One of this year’s Christmas gifts, from my older son Peter, got me thinking about how quickly history is able at times to judge someone’s greatness.
Peter gave me a book, “The Bully Pulpit: Theodore Roosevelt, William Howard Taft and the Golden Age of Journalism.” It’s the historian Doris Kearns Goodwin’s latest tome chronicling the lives of great Americans.
What intrigued me is that of the two men mentioned in the title, one of them is memorialized on Mount Rushmore. Then something occurred to me.
Teddy Roosevelt became president in 1901 after President William McKinley was assassinated. Roosevelt, who was 42, was the youngest man ever to assume the presidency; John F. Kennedy in 1960 became the youngest man, at 43, ever elected to the office. TR was elected in his own right in 1904. He left office in early 1909, turning the presidency over to Taft. Roosevelt then became so let down by Taft’s presidency that he sought the office once more in 1912, running on a progressive platform under the label of the Bull Moose Party.
The result of that campaign produced President Woodrow Wilson.

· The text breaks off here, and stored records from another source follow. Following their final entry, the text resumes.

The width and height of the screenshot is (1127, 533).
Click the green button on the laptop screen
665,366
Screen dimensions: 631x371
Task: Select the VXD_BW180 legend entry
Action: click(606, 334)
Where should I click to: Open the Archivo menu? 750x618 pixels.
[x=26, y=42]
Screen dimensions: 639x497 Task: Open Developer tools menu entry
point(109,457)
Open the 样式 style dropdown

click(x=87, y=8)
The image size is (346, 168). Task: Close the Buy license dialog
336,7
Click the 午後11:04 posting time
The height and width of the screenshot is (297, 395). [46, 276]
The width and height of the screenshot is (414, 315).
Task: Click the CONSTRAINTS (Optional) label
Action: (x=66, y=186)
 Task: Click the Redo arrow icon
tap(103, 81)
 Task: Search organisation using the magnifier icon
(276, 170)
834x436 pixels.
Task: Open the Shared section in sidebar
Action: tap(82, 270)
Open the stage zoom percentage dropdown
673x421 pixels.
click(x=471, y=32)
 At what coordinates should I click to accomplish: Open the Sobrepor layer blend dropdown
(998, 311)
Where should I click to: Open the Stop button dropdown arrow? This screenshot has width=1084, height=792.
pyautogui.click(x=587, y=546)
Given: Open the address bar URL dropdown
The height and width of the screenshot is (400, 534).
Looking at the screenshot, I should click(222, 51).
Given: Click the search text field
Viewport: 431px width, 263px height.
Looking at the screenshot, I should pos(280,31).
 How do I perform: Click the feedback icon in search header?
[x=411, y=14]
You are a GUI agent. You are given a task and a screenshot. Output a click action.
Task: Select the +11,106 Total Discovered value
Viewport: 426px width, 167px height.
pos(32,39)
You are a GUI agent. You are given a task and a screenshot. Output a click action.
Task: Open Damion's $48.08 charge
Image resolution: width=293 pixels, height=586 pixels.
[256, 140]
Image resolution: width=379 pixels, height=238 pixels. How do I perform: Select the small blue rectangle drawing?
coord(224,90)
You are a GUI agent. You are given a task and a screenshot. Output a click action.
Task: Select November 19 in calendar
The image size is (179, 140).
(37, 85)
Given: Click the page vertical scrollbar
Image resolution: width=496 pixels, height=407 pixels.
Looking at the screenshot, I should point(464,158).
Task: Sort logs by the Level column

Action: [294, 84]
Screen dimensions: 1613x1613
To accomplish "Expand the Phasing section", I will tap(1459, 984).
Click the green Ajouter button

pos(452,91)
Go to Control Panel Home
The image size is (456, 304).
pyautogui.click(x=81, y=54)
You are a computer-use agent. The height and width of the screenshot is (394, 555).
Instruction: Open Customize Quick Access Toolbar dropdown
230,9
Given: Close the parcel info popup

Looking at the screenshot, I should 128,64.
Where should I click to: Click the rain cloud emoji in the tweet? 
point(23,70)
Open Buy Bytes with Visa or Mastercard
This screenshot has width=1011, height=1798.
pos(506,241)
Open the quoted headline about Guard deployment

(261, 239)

What does have to do with Mount Rushmore? Well, Gutzon Borglum began carving out the faces on the South Dakota mountainside in 1927, just 15 years after Roosevelt’s last run for public office and only eight years after his death in 1919. The other three men honored on that mountain are George Washington, the father of our country; Thomas Jefferson, the author of the Declaration of Independence and Abraham Lincoln, who fought successfully to preserve the Union during the Civil War. Their greatness was long established by the time Borglum’s crews began blasting away on Mount Rushmore.
TR’s legacy, it could be argued, had yet to be finalized, as he in effect was a contemporary of the sculptor.
My thoughts have turned to whether someone could undertake such an project in that context today. I do not believe we’ve had a president since Roosevelt who’s quite measured up to any of the four men whose faces are carved into the mountain. Some have argued for Franklin Roosevelt, TR’s cousin, while others have said Ronald Reagan deserves to be added to the sculpture.
I prefer to leave the mountain as it stands.
Still, it strikes me that Gutzon Borglam took a gamble when he included Theodore Roosevelt in that pantheon of great Americans.
I’ll look forward to reading one more historian’s take on how he earned his place on the side of that mountain.